Science Round-Up: DTU Space celebrates contribution to James Webb Telescope as first images come back to Earth

Experts from other Danish institutions have new findings regarding the use of aluminum in vaccines, its potential side effects, and the disparate rate of vaccination in Denmark

The James Webb Space Telescope, which was sent into space in December last year, has delivered its first images back to Earth, revealing “emerging stellar nurseries” and “Cosmic Cliffs” in the Carina Nebula, according to NASA.  

DTU Space, the national space institute at the Technical University of Denmark, has been a participant in the James Webb mission since the beginning. Researchers and experts involved in the mission celebrated its success at an event in Lyngby on July 12.

The James Webb Space Telescope is seen here being prepped for shipment to its launch site back in August 2021 (photo: NASA/Chris Gunn)

A global collaboration
The James Webb mission is the result of a global collaboration led by NASA and the European Space Agency.

Experts from DTU Space have developed and delivered various technologies for the telescope, including a carbon fibre suspension and a protective wrap for the telescope’s infrared camera.

In addition, DTU Space researchers are collaborating with experts from the University of Copenhagen to use data now pouring in from the telesecope.
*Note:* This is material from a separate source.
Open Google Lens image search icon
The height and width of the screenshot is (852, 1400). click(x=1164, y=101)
Danish team says alumunium in vaccines lacks evidence
In many vaccines, aluminium is added as an ‘adjuvant’ to strengthen the patient’s immune response. However, after a systematic review of 102 randomised trials, Danish researchers have found no evidence that this practice is beneficial. The team from Rigshospitalet concluded that only 3 of the 102 trials were completed “without bias”. The European Medicines Agency (EMA) informed Videnskab.dk, however, that “the safety of using aluminium adjuvant alone or in combination with an antigen is well established”.

Risk of allergic reactions after vaccination may be hereditary, claims study
Together with researchers from the Allergy Research Centre, experts at the Statens Serum Institut (SSI) have investigated the risk factors associated with allergic reactions to vaccines among children. The study focused on aluminium-containing vaccines, finding that the type of and quantity of aluminium affected the risk, as well as the patient’s vaccine history. They also uncovered evidence of a genetic component in the development of vaccination granulomas – the chief vaccine side-effect among children. According to the SSI, however, the use of aluminium in vaccines is safe – granulomas are rare and not life-threating.
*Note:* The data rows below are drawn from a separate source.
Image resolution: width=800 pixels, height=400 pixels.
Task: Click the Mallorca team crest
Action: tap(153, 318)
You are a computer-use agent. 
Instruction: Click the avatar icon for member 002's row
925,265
Vaccination rate varies according to education and income
Nearly 90 percent of people in Denmark have received at least one dose of the COVID-19 vaccine. However, according to the Statens Serum Institut (SSI), some groups have been vaccinated less than others. In its analysis of 5 million individuals, the SSI determined that the rate of vaccination is significantly lower among the following groups: young people, immigrants and their descents, individuals with an annual income below 250,000 kroner, and those who have only had a primary school education.

New coronavirus variant is no cause for concern
A new mutation of the Omicron coronavirus variant has spread in India – and now in Europe. The BA.2.75 variant now makes up 23 percent of COVID-19 infections in India and has also been detected in Canada, the United States, Australia and New Zealand. In Europe, it has only so far been detected in Germany and the United Kingdom. Speaking to TV2, a virologist at the University of Copenhagen has said the new variant is unlikely to overtake the BA.5 strain currently dominant in Europe. He also said that the new variant is unlikely to limit the effectiveness of vaccines.

KU professor becomes the first in Denmark to recieve prestigous grant
Professor Samir Bhatt from the University of Copenhagen has received the Schmidt Science Polymaths Award. He is the first in Denmark to receive the grant, which provides hundreds of thousands of dollars to recently-tenured professors with “remarkable track records, promising futures, and a desire to explore interdisciplinary research”.  Bhatt’s research takes place at the intersection of public health, mathematics and computer science. With the grant money, Bhatt says he will “start thinking more about evolutionary theory and the big questions in science”.

Centre for plastic research estabilshed at Aarhus University
Professor Daniel Otzen, with 57 million kroner from the Novo Nordisk Foundation, is now opening a centre for plastic research at Aarhus University. The centre, officially called the Centre for Enzymatic Deconstruction of Thermoset Plastics for a Sustainable Society, will focus on identifying naturally-occurring molecules capable of breaking down different types of plastic. According to Otzen, 300 million tonnes of plastic are produced worldwide every year. “The world is drowning in plastic,” said Otzen. “And we cannot keep up.”

Some 50 carbon capture and storage projects launched in Denmark
INNO-CCUS is one of four strategic partnerships established to help Denmark achieve its goal of reducing carbon emissions by 70 percent by 2030. In the past few weeks, the partnership has launched its first round of projects, which focus on the advancement of carbon capture, utilisation and storage – a term encompassing various methods and technologies for removing CO2 from the atmosphere and industrial exhaust. In addition to various agencies of the Danish government, the INNO-CCUS partnership involves Aalborg University, Aarhus University, the University of Copenhagen, and more than 50 other private and public entities.